Aluminum exposure promotes the metastatic proclivity of human colorectal cancer cells through matrix metalloproteinases and the TGF-β/Smad signaling pathway

Colorectal Cancer

Jeong CH, et al. Food Chem Toxicol 2020.


Human exposure to aluminum (Al) mainly occurs through food intake. However, influences of Al on the gastrointestinal tract have been rarely reported. In particular, the effect of Al on the metastasis and angiogenesis of colorectal cancer cells has not been studied. Thus, we investigated the effect of Al on the metastatic proclivity using the human colorectal cancer cell line, HT-29. Cells were exposed to 1-16 mM AlCl3 for 3-72 h.
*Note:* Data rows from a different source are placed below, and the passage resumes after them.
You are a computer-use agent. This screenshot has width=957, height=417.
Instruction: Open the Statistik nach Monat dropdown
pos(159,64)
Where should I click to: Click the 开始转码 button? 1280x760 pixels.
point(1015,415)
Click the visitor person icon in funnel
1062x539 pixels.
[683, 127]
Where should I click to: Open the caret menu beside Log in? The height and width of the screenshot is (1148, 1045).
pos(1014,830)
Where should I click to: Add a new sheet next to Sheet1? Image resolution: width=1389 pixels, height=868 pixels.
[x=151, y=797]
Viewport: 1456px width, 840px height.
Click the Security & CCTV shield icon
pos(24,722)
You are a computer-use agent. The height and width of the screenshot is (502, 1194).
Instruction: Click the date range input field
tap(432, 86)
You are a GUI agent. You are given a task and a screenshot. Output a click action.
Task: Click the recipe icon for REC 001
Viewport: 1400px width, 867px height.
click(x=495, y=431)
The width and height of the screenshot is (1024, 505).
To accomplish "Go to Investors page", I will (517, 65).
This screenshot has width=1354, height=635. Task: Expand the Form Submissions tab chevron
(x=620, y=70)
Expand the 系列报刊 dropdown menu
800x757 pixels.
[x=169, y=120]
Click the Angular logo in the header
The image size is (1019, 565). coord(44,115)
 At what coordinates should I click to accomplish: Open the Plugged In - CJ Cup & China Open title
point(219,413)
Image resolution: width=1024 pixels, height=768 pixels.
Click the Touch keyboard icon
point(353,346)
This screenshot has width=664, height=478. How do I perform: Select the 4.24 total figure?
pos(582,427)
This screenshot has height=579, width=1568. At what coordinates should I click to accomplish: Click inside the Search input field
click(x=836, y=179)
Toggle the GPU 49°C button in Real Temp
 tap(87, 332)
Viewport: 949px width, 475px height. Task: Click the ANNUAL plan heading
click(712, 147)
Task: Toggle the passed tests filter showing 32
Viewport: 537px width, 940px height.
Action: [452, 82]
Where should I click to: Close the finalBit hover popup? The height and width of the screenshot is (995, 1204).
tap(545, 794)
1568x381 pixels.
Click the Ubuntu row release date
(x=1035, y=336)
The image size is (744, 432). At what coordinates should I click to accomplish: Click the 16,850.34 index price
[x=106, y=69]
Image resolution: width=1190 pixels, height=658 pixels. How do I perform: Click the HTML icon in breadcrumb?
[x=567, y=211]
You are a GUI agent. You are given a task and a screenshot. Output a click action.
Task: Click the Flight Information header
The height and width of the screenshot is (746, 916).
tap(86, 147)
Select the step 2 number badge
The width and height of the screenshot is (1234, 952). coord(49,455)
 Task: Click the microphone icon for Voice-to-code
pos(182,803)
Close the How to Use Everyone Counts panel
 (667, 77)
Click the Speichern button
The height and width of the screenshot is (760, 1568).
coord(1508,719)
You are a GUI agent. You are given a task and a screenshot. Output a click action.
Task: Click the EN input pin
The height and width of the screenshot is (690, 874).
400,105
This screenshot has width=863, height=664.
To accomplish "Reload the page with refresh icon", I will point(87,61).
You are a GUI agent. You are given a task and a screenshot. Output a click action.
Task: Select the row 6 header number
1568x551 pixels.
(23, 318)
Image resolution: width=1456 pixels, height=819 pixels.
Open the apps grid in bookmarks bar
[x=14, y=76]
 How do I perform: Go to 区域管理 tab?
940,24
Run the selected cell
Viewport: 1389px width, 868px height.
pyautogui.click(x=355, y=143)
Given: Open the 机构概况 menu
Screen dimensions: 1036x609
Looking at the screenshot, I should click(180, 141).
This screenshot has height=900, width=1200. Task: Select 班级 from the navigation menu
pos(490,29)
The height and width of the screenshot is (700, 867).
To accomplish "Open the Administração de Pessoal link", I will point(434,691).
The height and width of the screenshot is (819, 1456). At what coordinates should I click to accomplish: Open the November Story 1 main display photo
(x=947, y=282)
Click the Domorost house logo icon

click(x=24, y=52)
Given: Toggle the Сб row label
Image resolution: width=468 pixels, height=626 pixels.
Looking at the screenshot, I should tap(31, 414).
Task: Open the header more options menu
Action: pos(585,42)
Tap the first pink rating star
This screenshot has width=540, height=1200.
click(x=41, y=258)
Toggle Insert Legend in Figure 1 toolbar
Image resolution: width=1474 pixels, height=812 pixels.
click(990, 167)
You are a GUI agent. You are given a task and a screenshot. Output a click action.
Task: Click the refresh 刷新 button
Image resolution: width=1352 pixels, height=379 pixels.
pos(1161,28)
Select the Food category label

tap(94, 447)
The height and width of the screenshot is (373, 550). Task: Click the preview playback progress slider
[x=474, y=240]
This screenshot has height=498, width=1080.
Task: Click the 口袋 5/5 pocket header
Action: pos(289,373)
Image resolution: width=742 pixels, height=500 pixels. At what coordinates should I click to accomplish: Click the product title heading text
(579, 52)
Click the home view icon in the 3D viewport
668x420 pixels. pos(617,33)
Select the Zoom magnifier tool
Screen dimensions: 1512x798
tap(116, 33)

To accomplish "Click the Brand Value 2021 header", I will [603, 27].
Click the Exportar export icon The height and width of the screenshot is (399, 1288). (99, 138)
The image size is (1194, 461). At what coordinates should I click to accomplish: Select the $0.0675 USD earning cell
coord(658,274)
The effects of AlCl3 on HT-29 cells for migration/invasion/adhesion, and metastasis-associated protein and gene expression were evaluated. AlCl3 promoted cell migration and invasion, whereas it suppressed cell adhesion. AlCl3-exposed cells showed decreased E-cadherin and increased vimentin and Snail. AlCl3 increased transforming growth factor-beta (TGF-β) mRNA expression and Smad2/3 nuclear translocation. AlCl3-treated cells had a higher mRNA expression of matrix metalloproteinase (MMP)-7 and -9 than the control. Particularly, AlCl3-treated HT-29 cells promoted the angiogenesis of endothelial cells via increasing the secretion of vascular endothelial growth factor. Taken together, AlCl3 can promote the metastatic proclivity of colorectal cancer cells through MMP-7, -9, and TGF-β/Smad2/3 pathway. Our data suggest that Al exposure of the gastrointestinal tract may be a risk factor for metastasis initiation in colorectal cancer cells.